[Data extracted from a collection]
-=-=-

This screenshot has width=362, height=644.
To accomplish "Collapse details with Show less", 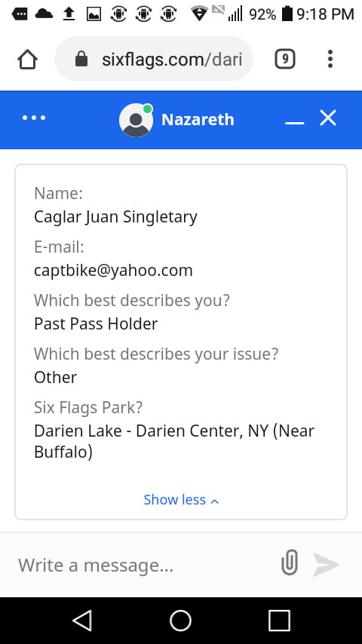I will [181, 499].
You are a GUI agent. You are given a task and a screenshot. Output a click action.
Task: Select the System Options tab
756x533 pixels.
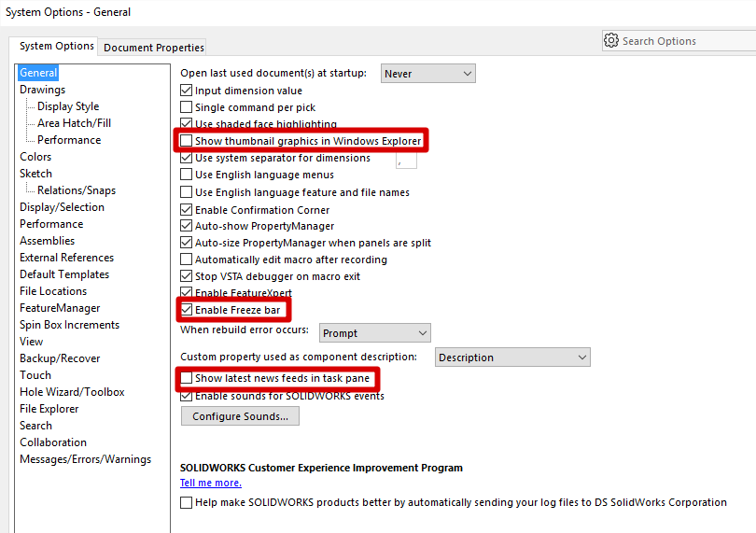(x=57, y=46)
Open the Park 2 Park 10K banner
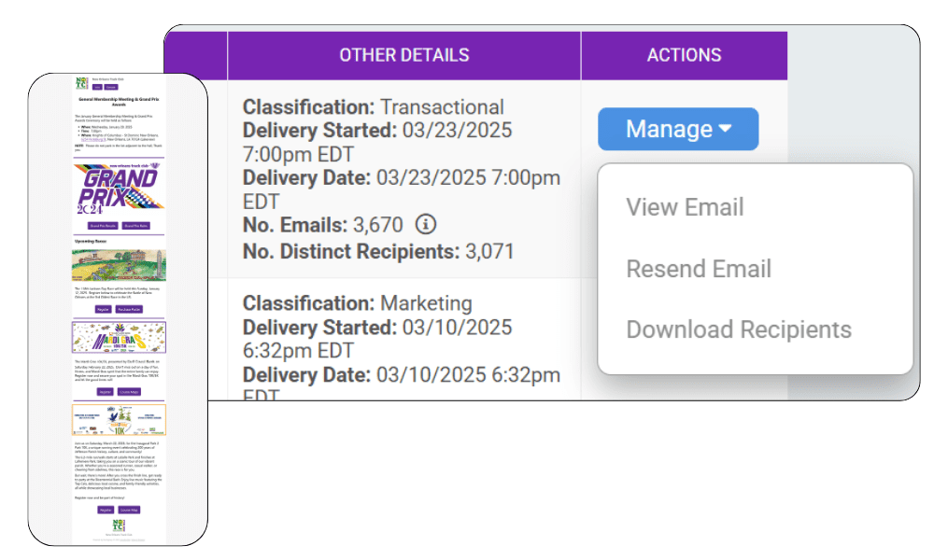 tap(119, 420)
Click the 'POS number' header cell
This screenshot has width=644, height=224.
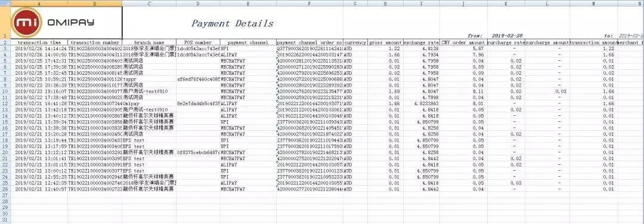[x=199, y=42]
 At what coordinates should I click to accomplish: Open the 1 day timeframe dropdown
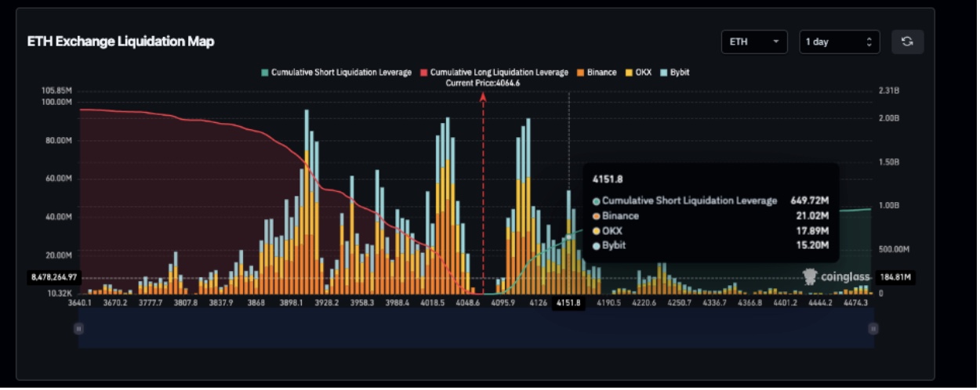click(x=839, y=42)
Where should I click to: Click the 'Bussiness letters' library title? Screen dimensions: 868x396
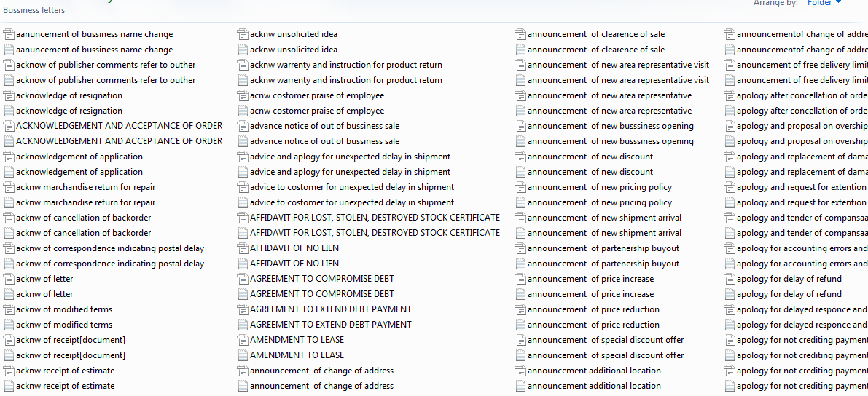click(x=34, y=10)
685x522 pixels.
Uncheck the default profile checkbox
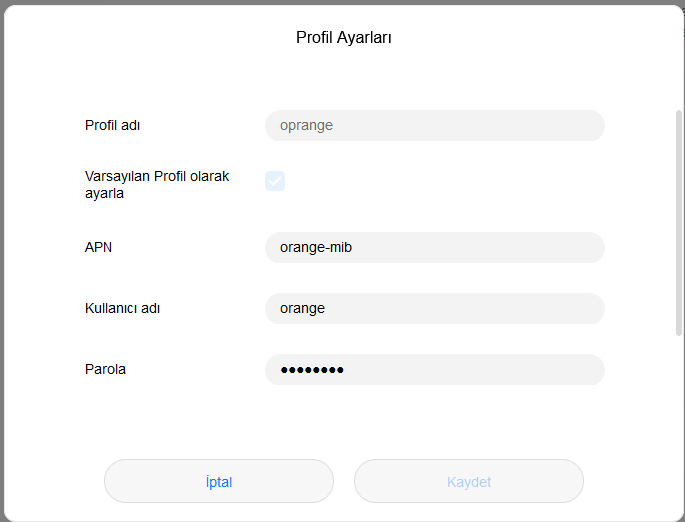(x=275, y=181)
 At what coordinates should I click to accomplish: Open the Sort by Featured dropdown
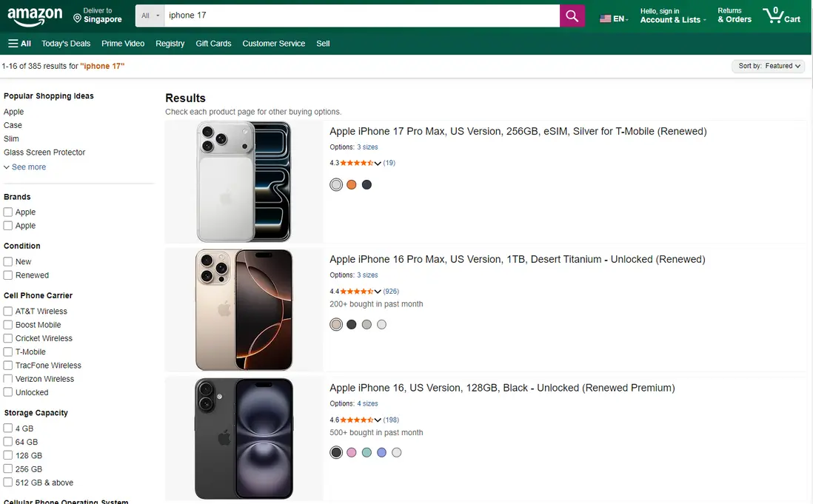click(769, 66)
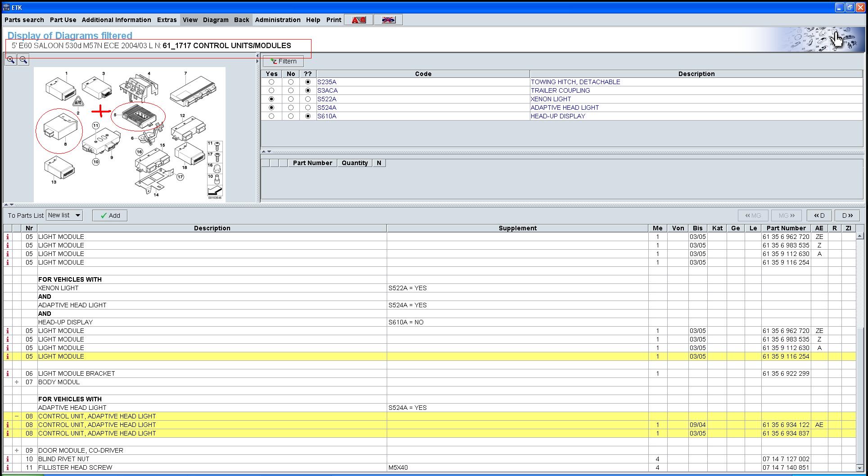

-=-=-

◆ Work request ◆
Exactly the lines from the one that contains "685x522 pixels." through the final line of the records above are needed, given again word for word, with every picture left out.

◆ Finished task ◆
685x522 pixels.
Uncheck the default profile checkbox
(x=275, y=181)
 At what coordinates should I click to accomplish: Open the Sort by Featured dropdown
click(769, 66)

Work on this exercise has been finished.